Page extract
□ □ □

As we can see, for a.b, the type is UInt32 as we specified it to be in the JSON type declaration, and for all other sub-columns the type is Dynamic.

It is also possible to read sub-columns of a Dynamic type using the special syntax json.some.path.:TypeName:

Query
SELECT
json.a.g.:Float64,
dynamicType(json.a.g),
json.d.:Date,
dynamicType(json.d)
FROM test
Response
┌─json.a.g.:`Float64`─┬─dynamicType(json.a.g)─┬─json.d.:`Date`─┬─dynamicType(json.d)─┐
│ 42.42 │ Float64 │ 2020-01-01 │ Date │
│ ᴺᵁᴸᴸ │ None │ 2020-01-02 │ Date │
│ 43.43 │ Float64 │ ᴺᵁᴸᴸ │ None │
└─────────────────────┴───────────────────────┴────────────────┴─────────────────────┘

Dynamic sub-columns can be cast to any data type. In this case an exception will be thrown if the internal type inside Dynamic cannot be cast to the requested type:

Query
SELECT json.a.g::UInt64 AS uint 
FROM test;
Response
┌─uint─┐
│ 42 │
│ 0 │
│ 43 │
└──────┘
Query
SELECT json.a.g::UUID AS float 
FROM test;
Response
Received exception from server:
Code: 48. DB::Exception: Received from localhost:9000. DB::Exception:
Conversion between numeric types and UUID is not supported.
Probably the passed UUID is unquoted:
while executing 'FUNCTION CAST(__table1.json.a.g :: 2, 'UUID'_String :: 1) -> CAST(__table1.json.a.g, 'UUID'_String) UUID : 0'.
(NOT_IMPLEMENTED)

□ □ □

Complete the following
a) Reproduce everything in the Dynamic sub-columns excerpt from "Probably the passed" down to "(NOT_IMPLEMENTED)".
b) According to the Dynamic sub-columns excerpt, what happens when the internal type inside Dynamic cannot be cast to the requested type?
c) Translate this sentence from the Dynamic sub-columns excerpt into Spanish: "Dynamic sub-columns can be cast to any data type."

Stored data

□ □ □

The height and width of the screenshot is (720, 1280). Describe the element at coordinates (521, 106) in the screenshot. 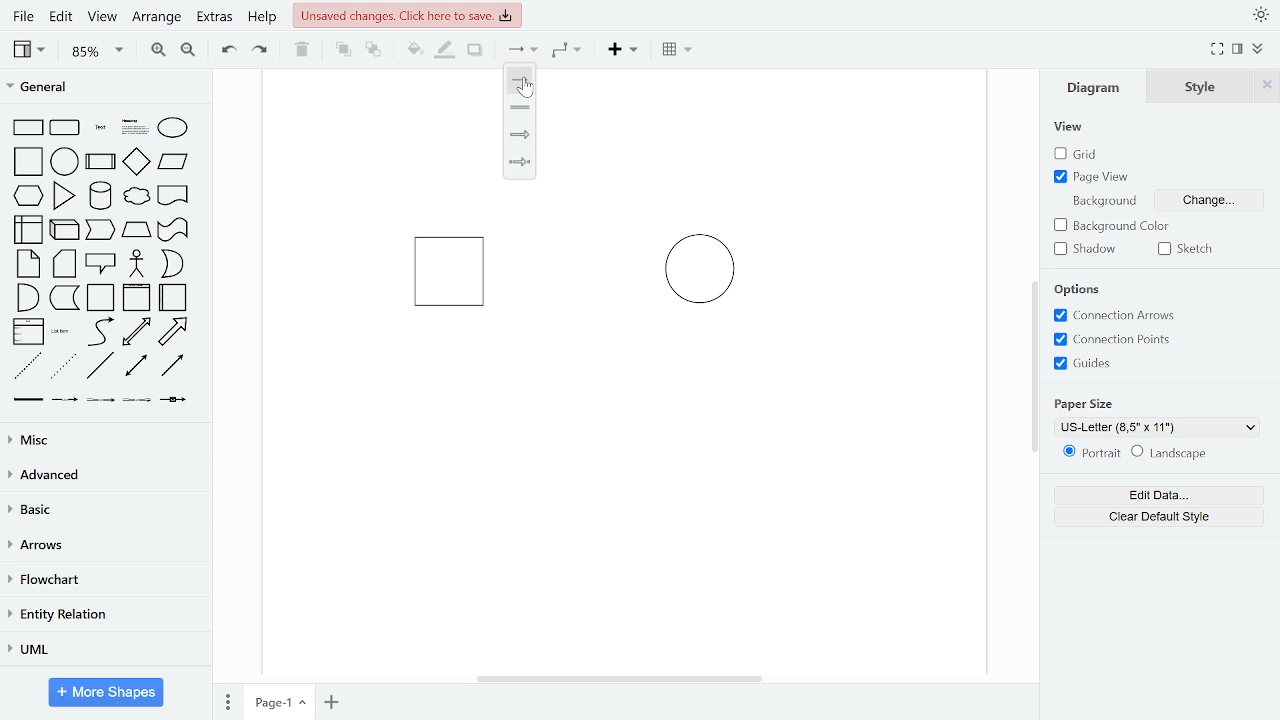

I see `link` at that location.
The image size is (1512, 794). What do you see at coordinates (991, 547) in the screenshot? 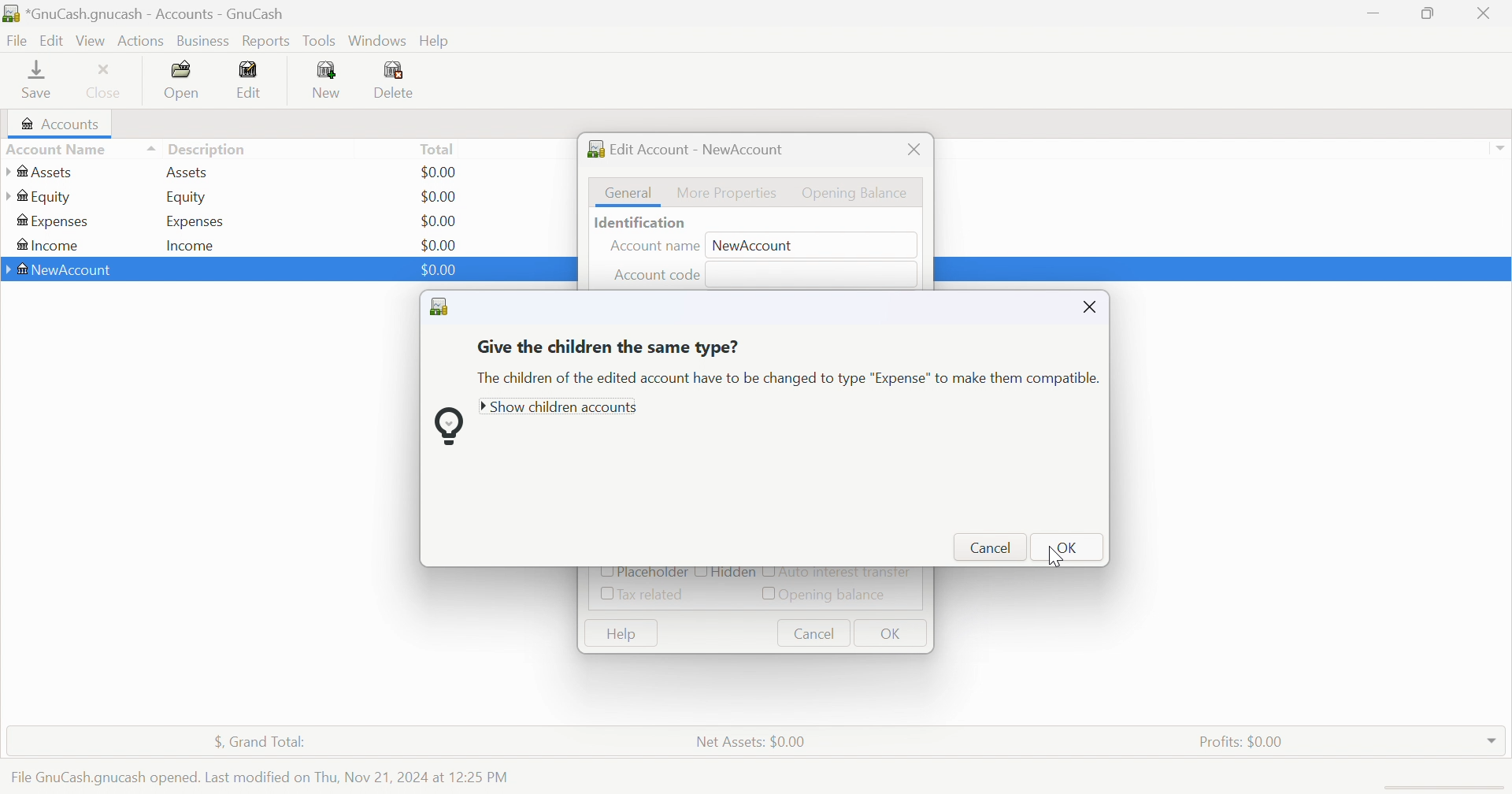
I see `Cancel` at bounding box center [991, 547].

□ □ □

Solutions to the exercise
a)
Probably the passed UUID is unquoted:
while executing 'FUNCTION CAST(__table1.json.a.g :: 2, 'UUID'_String :: 1) -> CAST(__table1.json.a.g, 'UUID'_String) UUID : 0'.
(NOT_IMPLEMENTED)

b) An exception is thrown.

c) Las subcolumnas Dynamic se pueden convertir a cualquier tipo de datos.